▸ **Extract provided**
Prep Time: 20 minutes

Cook Time: 4 hours

Total Time: 4 hours, 20 minutes


  • 3 1/3 pounds (1.5 k) Savoy cabbage (a head)
  • 3 ounces (80 g) cured lard, or 1/2 cup olive oil
  • A ladle of broth (bouillon will work if need be)
  • 1 pound (450 g) fresh Luganega sausage, casings removed and meat crumbled
  • 2 cups dry white wine
  • Freshly made polenta
  • Salt and pepper to taste


Wash the cabbage, quarter it, discarding the outermost leaves if they are damaged, and remove the tough inner core. Coarsely shred the leaves.

If you are using cured lard or pancetta fat, grind it in a mortar or chop it, and heat it in a pot large enough to contain the cabbage leaves. If you are instead using the oil, which will give a slightly more delicate result, simply heat it in the pot; in either case add the cabbage when the oil is hot, sprinkle the broth over it, cover it, and simmer it for an hour.

At this point add the crumbled sausage (mild link sausage will be fine if you cannot find Luganega) and the wine, season to taste with salt and pepper, and continue simmering for another three hours, adding a little more liquid if you think it necessary.

Serve steaming hot with freshly made polenta.

1) I have seen a recipe that also calls for a teaspoon of chopped fresh rosemary leaves; you can add them or not as you prefer.
2) This dish takes well to being made ahead, and is also a good option if you are at home, working, say, and can take a minute every now and then to check the pot, but cannot take the time to watch it constantly.

▸ **Exercises to complete**
1) From the cabbage recipe, echo the passage starting with "At this point" and going on through "think it necessary.".
2) Answer these questions using the cabbage recipe.
(a) What is the listed cook time?
(b) What sausage may replace Luganega if it cannot be found?
(c) How long does the cabbage simmer before the sausage and wine are added?

▸ **Information provided**
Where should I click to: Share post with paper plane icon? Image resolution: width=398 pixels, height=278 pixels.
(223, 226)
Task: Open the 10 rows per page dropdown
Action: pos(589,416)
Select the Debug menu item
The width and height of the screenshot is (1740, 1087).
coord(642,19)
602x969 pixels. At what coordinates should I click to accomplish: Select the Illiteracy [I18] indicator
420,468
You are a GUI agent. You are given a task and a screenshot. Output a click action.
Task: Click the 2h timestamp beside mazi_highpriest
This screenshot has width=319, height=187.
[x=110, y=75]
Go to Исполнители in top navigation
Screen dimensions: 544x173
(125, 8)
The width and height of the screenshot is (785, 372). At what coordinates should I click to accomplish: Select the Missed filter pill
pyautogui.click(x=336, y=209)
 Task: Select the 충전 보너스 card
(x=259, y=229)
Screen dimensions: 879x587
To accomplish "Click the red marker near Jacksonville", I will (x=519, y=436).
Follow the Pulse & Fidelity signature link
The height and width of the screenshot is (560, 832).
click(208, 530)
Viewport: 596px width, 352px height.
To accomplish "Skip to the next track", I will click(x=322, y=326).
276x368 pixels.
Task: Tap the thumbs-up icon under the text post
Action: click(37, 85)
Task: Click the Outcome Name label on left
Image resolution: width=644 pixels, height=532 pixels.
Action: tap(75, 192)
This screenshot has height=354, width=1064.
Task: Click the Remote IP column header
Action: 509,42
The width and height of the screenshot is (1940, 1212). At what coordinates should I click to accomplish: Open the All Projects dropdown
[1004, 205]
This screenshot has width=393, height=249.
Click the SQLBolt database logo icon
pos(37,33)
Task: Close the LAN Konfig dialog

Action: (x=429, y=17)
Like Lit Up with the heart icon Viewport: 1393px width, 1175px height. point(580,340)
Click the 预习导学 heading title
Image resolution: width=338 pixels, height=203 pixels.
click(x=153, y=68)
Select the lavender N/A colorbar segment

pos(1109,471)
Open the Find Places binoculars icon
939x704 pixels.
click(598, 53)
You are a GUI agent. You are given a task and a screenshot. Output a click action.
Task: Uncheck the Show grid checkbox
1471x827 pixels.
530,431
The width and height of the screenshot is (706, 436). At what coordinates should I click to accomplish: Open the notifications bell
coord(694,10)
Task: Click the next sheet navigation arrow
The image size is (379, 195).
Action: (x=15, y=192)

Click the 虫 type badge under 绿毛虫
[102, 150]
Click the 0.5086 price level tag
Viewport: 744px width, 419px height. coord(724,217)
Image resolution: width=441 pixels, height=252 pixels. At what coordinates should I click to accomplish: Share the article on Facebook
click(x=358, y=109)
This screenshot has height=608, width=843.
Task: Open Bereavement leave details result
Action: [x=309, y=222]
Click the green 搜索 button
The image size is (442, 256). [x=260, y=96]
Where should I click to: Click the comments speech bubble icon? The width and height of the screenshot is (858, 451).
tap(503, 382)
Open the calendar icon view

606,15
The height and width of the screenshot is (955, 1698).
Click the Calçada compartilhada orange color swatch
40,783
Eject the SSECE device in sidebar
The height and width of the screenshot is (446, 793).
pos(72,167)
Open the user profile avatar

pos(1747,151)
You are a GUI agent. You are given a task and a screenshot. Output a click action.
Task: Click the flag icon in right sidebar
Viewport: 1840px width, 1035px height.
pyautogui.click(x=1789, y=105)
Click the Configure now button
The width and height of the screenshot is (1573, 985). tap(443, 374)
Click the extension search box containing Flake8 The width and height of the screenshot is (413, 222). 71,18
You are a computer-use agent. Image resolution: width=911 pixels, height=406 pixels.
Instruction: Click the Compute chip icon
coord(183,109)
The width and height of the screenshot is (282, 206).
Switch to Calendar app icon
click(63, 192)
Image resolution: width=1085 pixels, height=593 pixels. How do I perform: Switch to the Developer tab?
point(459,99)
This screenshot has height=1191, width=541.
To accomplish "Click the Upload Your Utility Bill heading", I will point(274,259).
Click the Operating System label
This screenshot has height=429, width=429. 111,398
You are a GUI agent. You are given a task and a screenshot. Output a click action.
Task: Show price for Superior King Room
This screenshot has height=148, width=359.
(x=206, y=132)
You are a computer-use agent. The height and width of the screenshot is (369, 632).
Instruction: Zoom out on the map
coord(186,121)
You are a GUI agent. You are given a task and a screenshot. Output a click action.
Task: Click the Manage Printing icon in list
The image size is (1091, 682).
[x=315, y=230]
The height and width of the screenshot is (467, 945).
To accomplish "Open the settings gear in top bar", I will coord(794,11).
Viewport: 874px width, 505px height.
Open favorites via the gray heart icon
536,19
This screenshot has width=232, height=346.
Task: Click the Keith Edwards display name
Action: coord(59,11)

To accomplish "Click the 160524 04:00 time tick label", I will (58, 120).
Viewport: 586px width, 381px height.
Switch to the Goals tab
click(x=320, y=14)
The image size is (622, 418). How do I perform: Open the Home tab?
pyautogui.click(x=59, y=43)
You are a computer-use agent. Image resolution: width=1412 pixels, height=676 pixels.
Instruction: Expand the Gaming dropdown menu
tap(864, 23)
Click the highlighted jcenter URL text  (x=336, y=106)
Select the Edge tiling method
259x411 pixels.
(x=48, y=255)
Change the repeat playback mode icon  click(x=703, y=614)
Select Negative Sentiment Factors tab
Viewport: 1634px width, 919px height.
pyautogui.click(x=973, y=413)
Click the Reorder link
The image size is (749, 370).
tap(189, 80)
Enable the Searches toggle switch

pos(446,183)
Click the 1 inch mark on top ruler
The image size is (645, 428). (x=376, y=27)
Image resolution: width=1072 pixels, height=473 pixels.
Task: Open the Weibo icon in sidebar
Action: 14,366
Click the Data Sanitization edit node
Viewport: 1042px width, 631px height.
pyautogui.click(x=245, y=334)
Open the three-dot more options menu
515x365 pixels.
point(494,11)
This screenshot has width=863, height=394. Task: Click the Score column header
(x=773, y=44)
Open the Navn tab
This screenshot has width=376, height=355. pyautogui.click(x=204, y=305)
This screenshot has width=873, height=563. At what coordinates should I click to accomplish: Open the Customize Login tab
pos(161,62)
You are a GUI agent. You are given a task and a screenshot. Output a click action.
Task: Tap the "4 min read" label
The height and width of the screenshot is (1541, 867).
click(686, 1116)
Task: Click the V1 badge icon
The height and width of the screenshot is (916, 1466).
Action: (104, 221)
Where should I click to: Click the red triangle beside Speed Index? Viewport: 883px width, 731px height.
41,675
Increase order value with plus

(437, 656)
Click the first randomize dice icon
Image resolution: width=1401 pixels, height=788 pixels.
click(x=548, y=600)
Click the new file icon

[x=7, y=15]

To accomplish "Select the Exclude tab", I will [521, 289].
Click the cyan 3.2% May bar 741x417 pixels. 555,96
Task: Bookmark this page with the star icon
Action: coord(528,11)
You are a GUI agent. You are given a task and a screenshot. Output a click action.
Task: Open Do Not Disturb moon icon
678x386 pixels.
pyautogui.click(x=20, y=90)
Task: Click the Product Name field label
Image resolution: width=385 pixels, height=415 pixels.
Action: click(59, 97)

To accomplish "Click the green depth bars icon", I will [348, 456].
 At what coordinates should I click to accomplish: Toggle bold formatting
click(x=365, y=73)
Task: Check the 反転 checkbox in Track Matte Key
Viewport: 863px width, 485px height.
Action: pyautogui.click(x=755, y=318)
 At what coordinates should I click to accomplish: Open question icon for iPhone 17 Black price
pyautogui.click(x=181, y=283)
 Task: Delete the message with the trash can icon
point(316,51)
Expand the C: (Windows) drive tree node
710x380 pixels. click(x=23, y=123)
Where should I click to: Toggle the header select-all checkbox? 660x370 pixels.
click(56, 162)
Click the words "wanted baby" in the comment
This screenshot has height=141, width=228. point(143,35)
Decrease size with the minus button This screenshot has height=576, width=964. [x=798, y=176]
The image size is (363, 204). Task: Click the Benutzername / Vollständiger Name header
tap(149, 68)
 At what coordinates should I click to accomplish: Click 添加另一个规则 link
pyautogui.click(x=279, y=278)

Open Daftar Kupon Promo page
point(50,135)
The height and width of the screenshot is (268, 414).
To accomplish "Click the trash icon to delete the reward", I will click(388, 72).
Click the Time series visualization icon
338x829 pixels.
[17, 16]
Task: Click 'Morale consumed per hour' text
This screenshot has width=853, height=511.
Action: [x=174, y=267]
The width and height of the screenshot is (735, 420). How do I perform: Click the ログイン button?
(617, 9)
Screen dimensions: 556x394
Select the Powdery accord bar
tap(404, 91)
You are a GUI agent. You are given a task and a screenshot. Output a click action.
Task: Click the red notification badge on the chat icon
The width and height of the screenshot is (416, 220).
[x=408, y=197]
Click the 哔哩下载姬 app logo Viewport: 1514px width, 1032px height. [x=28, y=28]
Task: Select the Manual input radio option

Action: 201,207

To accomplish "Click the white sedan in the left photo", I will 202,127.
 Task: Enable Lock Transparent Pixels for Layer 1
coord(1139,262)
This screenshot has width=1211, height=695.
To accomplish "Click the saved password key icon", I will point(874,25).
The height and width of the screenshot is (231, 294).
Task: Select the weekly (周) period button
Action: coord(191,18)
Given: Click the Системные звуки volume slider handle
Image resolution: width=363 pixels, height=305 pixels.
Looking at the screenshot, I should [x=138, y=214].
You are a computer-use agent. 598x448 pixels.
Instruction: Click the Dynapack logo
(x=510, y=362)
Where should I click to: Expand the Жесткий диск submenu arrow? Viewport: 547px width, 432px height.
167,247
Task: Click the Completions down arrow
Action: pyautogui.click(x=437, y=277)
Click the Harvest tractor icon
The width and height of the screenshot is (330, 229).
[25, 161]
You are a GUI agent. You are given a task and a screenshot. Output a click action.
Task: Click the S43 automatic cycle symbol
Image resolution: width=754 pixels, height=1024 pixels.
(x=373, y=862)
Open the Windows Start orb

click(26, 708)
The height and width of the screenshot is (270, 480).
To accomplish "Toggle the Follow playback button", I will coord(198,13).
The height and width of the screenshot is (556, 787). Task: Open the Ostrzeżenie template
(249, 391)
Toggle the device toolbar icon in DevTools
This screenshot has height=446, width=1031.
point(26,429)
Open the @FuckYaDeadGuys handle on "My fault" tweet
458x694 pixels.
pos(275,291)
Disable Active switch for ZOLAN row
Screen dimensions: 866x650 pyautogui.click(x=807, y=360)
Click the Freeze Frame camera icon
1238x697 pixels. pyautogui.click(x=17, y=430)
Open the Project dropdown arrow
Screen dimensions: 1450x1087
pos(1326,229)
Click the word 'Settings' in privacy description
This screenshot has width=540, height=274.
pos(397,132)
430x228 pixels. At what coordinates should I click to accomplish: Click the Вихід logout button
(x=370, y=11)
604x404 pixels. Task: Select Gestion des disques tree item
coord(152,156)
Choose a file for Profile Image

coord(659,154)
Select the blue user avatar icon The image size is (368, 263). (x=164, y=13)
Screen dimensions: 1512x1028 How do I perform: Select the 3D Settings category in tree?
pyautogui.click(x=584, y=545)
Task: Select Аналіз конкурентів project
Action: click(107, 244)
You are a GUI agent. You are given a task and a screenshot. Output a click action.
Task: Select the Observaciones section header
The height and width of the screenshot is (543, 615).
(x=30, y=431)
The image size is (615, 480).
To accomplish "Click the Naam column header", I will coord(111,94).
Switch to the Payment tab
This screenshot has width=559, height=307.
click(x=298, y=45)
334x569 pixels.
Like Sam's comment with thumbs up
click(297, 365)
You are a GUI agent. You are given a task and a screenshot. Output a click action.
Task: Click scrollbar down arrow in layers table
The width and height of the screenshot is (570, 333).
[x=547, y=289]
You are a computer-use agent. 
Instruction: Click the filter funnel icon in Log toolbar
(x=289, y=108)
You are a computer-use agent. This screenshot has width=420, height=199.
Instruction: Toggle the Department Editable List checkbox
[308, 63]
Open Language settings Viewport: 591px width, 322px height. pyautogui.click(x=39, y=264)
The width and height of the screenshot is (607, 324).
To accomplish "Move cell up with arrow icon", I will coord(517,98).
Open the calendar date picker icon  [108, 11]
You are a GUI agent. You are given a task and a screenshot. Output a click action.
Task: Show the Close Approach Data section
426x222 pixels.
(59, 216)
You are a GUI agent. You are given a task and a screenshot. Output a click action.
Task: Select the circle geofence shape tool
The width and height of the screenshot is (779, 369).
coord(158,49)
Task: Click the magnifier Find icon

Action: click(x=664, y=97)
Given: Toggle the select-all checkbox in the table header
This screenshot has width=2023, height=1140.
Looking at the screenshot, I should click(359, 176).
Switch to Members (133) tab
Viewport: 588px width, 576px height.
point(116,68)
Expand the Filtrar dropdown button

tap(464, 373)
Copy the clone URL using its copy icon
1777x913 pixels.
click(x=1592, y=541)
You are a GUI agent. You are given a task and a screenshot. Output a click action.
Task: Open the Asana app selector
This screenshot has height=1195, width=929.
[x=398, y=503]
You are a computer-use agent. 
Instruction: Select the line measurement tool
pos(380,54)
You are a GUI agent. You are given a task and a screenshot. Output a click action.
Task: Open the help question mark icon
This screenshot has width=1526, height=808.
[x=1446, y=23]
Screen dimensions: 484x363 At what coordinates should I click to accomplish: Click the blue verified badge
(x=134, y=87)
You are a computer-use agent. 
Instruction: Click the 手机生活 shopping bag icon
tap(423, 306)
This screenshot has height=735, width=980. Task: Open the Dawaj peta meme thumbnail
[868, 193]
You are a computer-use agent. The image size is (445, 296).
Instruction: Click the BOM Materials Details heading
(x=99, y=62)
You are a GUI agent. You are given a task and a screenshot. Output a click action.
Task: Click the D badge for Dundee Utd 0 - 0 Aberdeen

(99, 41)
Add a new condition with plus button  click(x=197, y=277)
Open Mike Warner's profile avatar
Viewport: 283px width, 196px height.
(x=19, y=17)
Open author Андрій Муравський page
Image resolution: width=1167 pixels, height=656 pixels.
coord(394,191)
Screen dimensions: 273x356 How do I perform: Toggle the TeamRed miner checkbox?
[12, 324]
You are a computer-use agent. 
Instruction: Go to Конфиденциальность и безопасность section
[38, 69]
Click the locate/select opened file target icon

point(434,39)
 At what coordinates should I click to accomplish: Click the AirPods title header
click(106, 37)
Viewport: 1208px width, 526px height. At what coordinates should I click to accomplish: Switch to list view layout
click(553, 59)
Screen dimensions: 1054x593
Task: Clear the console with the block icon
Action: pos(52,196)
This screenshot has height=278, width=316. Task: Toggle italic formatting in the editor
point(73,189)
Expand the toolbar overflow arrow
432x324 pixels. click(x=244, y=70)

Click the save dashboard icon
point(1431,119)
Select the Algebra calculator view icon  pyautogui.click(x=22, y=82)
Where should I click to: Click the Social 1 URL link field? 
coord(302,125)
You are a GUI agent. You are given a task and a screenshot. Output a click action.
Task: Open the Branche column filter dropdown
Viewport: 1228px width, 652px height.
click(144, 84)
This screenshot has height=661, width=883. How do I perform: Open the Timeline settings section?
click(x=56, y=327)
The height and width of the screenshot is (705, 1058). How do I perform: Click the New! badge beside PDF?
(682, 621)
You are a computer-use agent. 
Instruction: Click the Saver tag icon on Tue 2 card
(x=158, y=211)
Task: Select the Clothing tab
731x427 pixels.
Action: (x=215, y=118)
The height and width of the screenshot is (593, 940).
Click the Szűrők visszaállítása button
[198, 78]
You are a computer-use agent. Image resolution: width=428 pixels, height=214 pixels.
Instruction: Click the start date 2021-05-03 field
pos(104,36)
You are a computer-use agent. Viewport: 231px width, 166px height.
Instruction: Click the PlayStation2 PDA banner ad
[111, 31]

▸ **Per-task answers**
1)
At this point add the crumbled sausage (mild link sausage will be fine if you cannot find Luganega) and the wine, season to taste with salt and pepper, and continue simmering for another three hours, adding a little more liquid if you think it necessary.

2)
(a) 4 hours
(b) Mild link sausage
(c) An hour